Homem é morto com nove tiros no Coqueiral

Gabriel Damásio
gabrieldamasio@jornaldodiase.com.br

O minerador Marlon Correia Santos, 27 anos, foi assassinado às 14h de ontem na casa de sua ex-mulher, na rua São Crispim, bairro Coqueiral (zona norte de Aracaju). O crime foi cometido por pelo menos dois homens que atacaram o rapaz na porta da residência e, após uma perseguição, que seguiu-se até a cozinha da casa, dispararam nove tiros em sua cabeça – a maioria dos disparos acertou-lhe o rosto, matando-o na hora.

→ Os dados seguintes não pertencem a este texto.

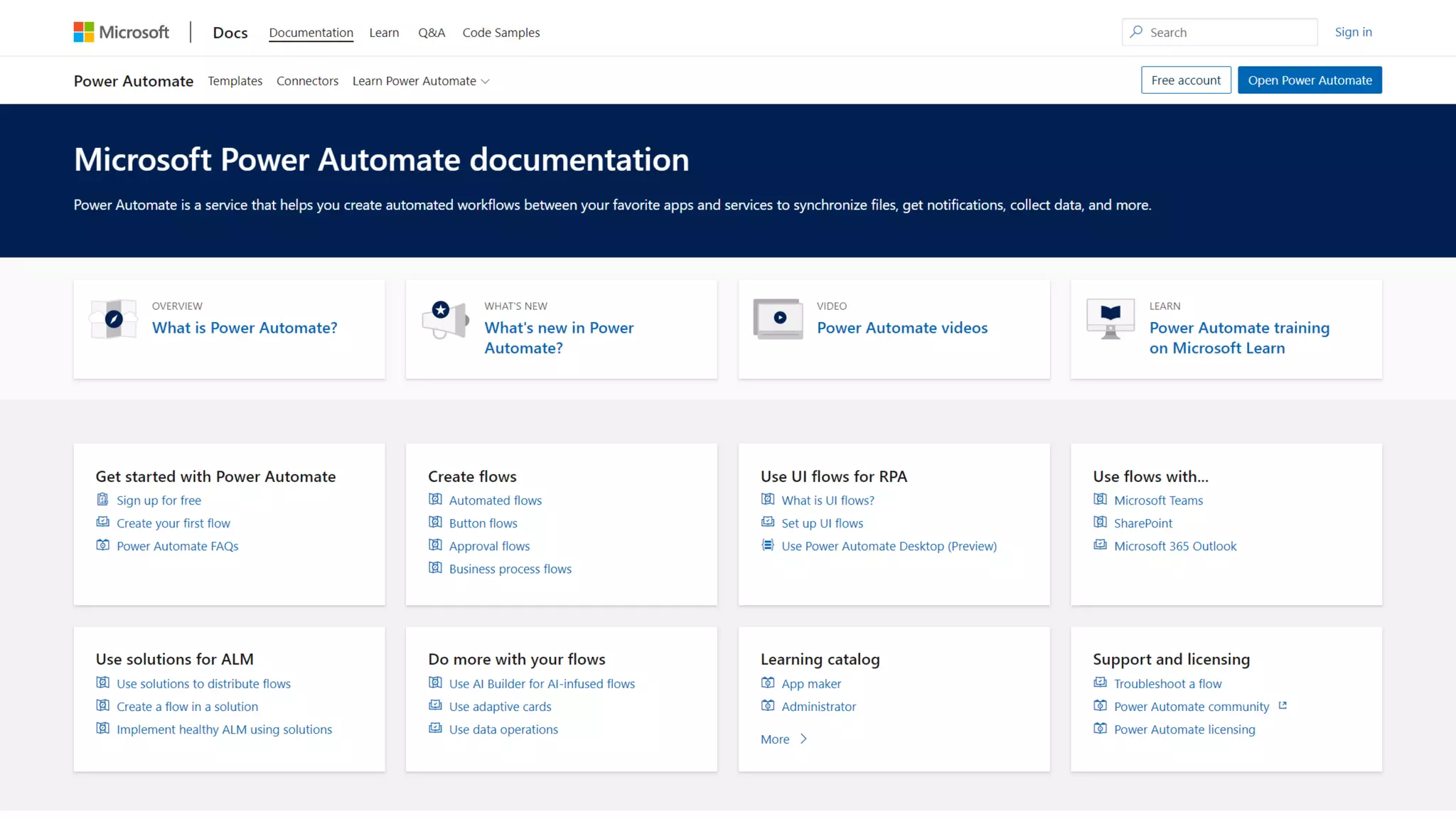
Task: Click external link icon beside Power Automate community
Action: coord(1283,705)
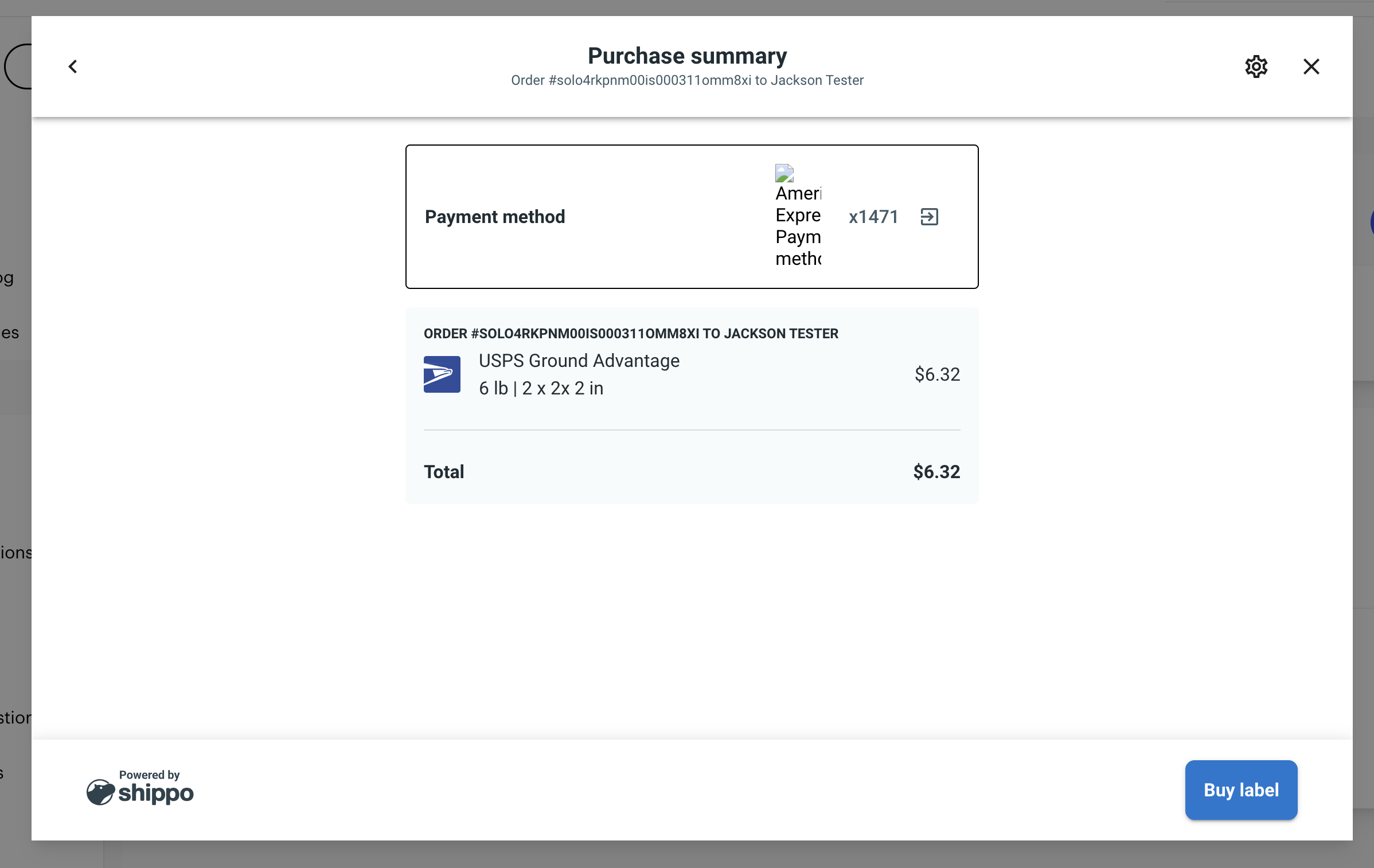Close the Purchase summary dialog
Image resolution: width=1374 pixels, height=868 pixels.
[1311, 67]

Segundo a polícia, os criminosos ainda entraram na casa e expulsaram os familiares da vítima, enquanto terminavam de executar o crime.

Marlon era pai de uma menina, trabalhava em uma empresa terceirizada que presta serviços à mineradora Vale, em Rosário do Catete (Vale do Cotinguiba) e morava na mesma cidade, mas estava em Aracaju para participar de uma audiência no Fórum Gumercindo Bessa, no Capucho, e resolveu visitar a filha, que mora com a ex-esposa. Segundo a família, ele era acusado por um homicídio ocorrido no Coqueiral em de março de 2012 e caminhava para ser inocentado por falta de provas, mas estava jurado de morte e chegou a ser alertado disso pela ex-mulher e outros parentes.
"Eu pedi para que ele não voltasse mais aqui, ele voltou e aconteceu o que aconteceu. Não posso afirmar nada, mas pode ser que [a morte de Marlon] tenha a ver [com a outra morte] e pode ser que não tenha. Inclusive, ele foi inocentado hoje [ontem], provou que não estava no local do crime", confirmou uma irmã de Marlon. O JORNAL DO DIA localizou o processo do primeiro crime, que tramita na 8ª Vara Criminal de Aracaju e entrou na fase das alegações finais, mas está sob segredo de justiça.

A Polícia Militar esteve no local e apurou que os matadores usaram uma moto de cor escura e pistolas calibre 380. Há poucas pistas sobre quem teria cometido o crime, mas, com base nas informações de familiares, a suspeita da polícia é de que pessoas ligadas à vítima do homicídio atribuído a Marlon teriam aproveitado a visita dele à ex-esposa para se vingar do crime. O crime é investigado pelo Departamento de Homicídios e Proteção a Pessoa (DHPP).